**RECORDS FOR THE EXERCISE**

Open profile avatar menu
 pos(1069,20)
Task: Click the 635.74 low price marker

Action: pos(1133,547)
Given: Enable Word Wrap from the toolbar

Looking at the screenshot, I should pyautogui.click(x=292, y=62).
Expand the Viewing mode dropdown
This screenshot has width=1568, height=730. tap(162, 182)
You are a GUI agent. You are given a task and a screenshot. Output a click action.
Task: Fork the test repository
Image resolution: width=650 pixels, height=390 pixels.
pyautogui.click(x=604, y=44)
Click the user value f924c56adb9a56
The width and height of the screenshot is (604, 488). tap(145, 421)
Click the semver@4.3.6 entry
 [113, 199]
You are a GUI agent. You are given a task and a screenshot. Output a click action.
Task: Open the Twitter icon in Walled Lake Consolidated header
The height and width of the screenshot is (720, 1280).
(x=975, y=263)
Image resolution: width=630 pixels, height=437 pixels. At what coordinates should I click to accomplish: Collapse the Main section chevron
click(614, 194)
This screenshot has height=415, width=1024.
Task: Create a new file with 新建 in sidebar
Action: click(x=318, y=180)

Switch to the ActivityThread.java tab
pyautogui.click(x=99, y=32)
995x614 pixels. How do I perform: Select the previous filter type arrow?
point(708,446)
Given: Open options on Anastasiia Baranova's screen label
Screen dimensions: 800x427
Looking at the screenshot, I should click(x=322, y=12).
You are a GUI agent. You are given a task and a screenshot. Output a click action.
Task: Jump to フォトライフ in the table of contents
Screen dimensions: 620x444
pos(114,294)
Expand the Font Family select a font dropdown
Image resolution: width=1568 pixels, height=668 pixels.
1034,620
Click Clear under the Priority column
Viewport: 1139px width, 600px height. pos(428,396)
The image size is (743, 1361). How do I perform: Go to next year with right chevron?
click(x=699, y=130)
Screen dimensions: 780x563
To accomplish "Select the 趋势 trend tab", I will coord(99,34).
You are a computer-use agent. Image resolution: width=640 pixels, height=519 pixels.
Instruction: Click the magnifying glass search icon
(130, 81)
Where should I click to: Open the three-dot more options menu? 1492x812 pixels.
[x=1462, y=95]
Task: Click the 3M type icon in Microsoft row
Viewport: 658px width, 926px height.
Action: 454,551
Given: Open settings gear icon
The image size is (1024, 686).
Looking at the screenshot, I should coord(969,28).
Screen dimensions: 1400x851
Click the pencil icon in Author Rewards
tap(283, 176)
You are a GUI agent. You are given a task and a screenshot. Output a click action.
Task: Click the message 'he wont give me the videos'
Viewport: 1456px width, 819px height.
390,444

**REQUIRED WORK**
When you answer, repeat each entry exactly as it appears above.

**SOLUTION TO THIS PROBLEM**
Open profile avatar menu
 pos(1069,20)
Task: Click the 635.74 low price marker

Action: pos(1133,547)
Given: Enable Word Wrap from the toolbar

Looking at the screenshot, I should pyautogui.click(x=292, y=62).
Expand the Viewing mode dropdown
This screenshot has width=1568, height=730. tap(162, 182)
You are a GUI agent. You are given a task and a screenshot. Output a click action.
Task: Fork the test repository
Image resolution: width=650 pixels, height=390 pixels.
pyautogui.click(x=604, y=44)
Click the user value f924c56adb9a56
The width and height of the screenshot is (604, 488). tap(145, 421)
Click the semver@4.3.6 entry
 [113, 199]
You are a GUI agent. You are given a task and a screenshot. Output a click action.
Task: Open the Twitter icon in Walled Lake Consolidated header
The height and width of the screenshot is (720, 1280).
(x=975, y=263)
Image resolution: width=630 pixels, height=437 pixels. At what coordinates should I click to accomplish: Collapse the Main section chevron
click(614, 194)
This screenshot has height=415, width=1024.
Task: Create a new file with 新建 in sidebar
Action: click(x=318, y=180)

Switch to the ActivityThread.java tab
pyautogui.click(x=99, y=32)
995x614 pixels. How do I perform: Select the previous filter type arrow?
point(708,446)
Given: Open options on Anastasiia Baranova's screen label
Screen dimensions: 800x427
Looking at the screenshot, I should click(x=322, y=12).
You are a GUI agent. You are given a task and a screenshot. Output a click action.
Task: Jump to フォトライフ in the table of contents
Screen dimensions: 620x444
pos(114,294)
Expand the Font Family select a font dropdown
Image resolution: width=1568 pixels, height=668 pixels.
1034,620
Click Clear under the Priority column
Viewport: 1139px width, 600px height. pos(428,396)
The image size is (743, 1361). How do I perform: Go to next year with right chevron?
click(x=699, y=130)
Screen dimensions: 780x563
To accomplish "Select the 趋势 trend tab", I will coord(99,34).
You are a computer-use agent. Image resolution: width=640 pixels, height=519 pixels.
Instruction: Click the magnifying glass search icon
(130, 81)
Where should I click to: Open the three-dot more options menu? 1492x812 pixels.
[x=1462, y=95]
Task: Click the 3M type icon in Microsoft row
Viewport: 658px width, 926px height.
Action: 454,551
Given: Open settings gear icon
The image size is (1024, 686).
Looking at the screenshot, I should coord(969,28).
Screen dimensions: 1400x851
Click the pencil icon in Author Rewards
tap(283, 176)
You are a GUI agent. You are given a task and a screenshot. Output a click action.
Task: Click the message 'he wont give me the videos'
Viewport: 1456px width, 819px height.
390,444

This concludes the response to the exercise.